(Required work) All lines from the start of the listing below through the line containing "Настольная игра PENTAGO (926, 1728)" are to be written out again exactly, and no others.

(Data for the task)
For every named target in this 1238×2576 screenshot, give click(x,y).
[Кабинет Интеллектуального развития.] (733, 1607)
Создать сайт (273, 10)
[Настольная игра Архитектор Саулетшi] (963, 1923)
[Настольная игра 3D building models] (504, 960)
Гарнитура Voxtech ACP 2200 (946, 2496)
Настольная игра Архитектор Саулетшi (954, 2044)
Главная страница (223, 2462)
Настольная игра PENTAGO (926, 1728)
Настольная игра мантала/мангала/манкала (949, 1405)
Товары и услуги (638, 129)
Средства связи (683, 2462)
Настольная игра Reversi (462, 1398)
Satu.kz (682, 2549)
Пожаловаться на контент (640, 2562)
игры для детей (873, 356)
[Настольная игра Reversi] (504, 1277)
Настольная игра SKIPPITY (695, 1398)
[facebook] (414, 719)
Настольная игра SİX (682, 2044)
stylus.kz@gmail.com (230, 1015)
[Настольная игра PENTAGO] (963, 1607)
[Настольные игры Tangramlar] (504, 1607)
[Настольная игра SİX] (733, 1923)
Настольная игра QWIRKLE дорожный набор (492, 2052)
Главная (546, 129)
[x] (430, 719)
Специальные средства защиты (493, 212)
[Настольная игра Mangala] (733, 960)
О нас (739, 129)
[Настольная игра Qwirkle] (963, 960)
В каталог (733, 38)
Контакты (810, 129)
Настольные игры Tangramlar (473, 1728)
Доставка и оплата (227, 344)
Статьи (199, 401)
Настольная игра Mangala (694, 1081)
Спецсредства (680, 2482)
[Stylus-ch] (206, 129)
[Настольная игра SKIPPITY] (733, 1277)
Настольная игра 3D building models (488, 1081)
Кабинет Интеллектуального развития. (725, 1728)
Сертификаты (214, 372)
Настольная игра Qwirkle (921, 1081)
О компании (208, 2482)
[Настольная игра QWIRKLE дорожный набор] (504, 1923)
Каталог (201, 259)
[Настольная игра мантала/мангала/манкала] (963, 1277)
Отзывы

(Output of the task)
For every named target in this 1238×2576 screenshot, give click(x,y).
[Кабинет Интеллектуального развития.] (733, 1607)
Создать сайт (273, 10)
[Настольная игра Архитектор Саулетшi] (963, 1923)
[Настольная игра 3D building models] (504, 960)
Гарнитура Voxtech ACP 2200 (946, 2496)
Настольная игра Архитектор Саулетшi (954, 2044)
Главная страница (223, 2462)
Настольная игра PENTAGO (926, 1728)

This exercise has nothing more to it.